Kenyon faculty educate students for this bilingual and bicultural world in a variety of ways. We prepare students in language by offering intensive instruction at the introductory level, by making available advanced language courses, and by encouraging students to study for a semester or year in a Spanish-speaking country. Our many culture and literature courses provide an understanding of the Hispanic world and enhance our students' career opportunities in a culturally pluralistic society.
The pleasure of reading literature in the original language can remain with you for your entire life. It is our goal to have students examine the great works in the various literary genres of Spain and Latin America for their aesthetic and social values and for their contributions to those genres and to an understanding of the human condition. In addition, our aim is to strengthen students' use of the tools of literary and cultural analysis to enable them to apply these methods to the social, political, cultural, and historical realities of the countries of Latin America and of Spain as they are reflected in their cultural and literary production. Among the forms of cultural study we include courses in film, popular culture, national identity, and gender issues.

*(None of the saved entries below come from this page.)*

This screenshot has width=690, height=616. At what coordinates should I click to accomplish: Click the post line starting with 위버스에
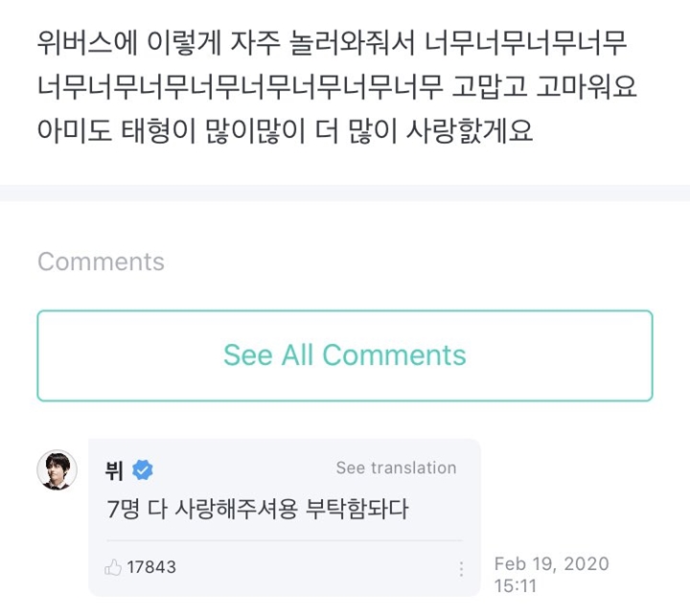(x=334, y=44)
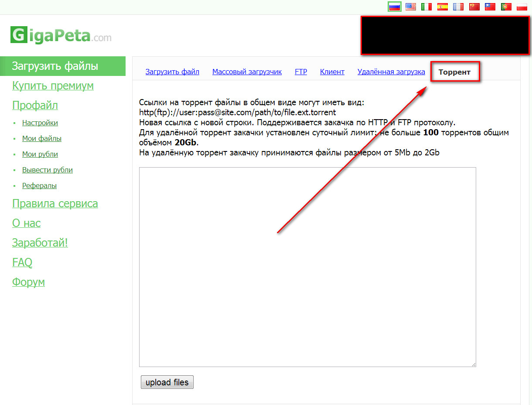Click the Taiwan flag icon
This screenshot has width=532, height=405.
click(490, 7)
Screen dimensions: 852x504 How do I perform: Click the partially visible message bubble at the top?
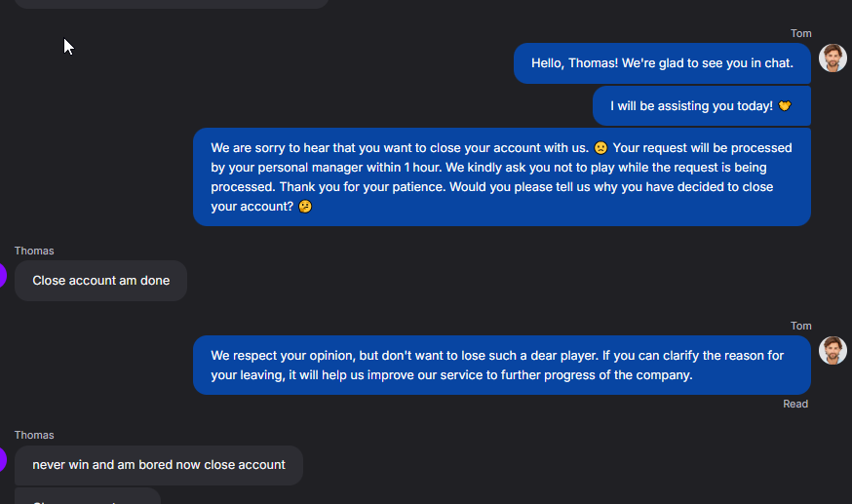click(172, 4)
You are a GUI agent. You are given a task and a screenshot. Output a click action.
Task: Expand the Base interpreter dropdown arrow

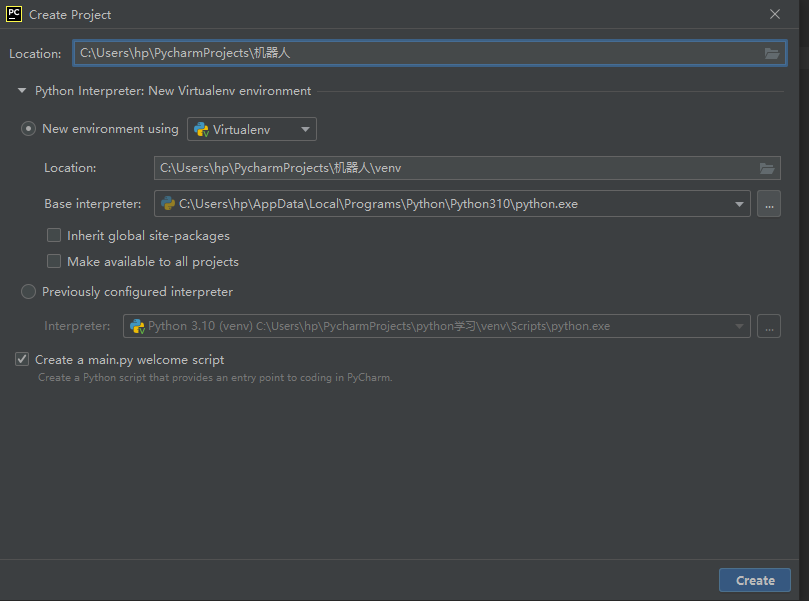click(740, 204)
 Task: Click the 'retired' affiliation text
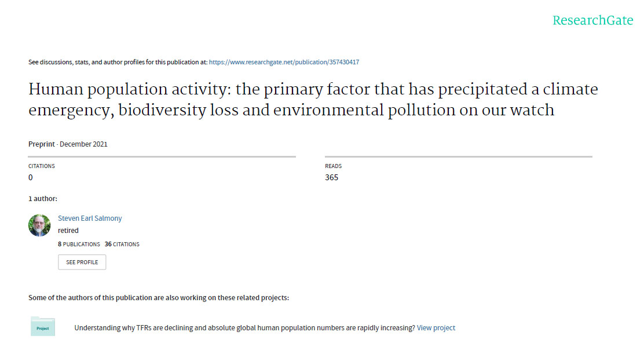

In a letter published in the Philadelphia Press on August 5, 1883, Walt Whitman showed that he understood the fluidity of the character of the United States, and he foresaw the reality of the 21st century: "We Americans have yet to really learn our own antecedents, and sort them, to unify them. They will be found ampler than has been supposed, and in widely different sources ... To that composite American identity of the future, Spanish character will supply some of the most needed parts."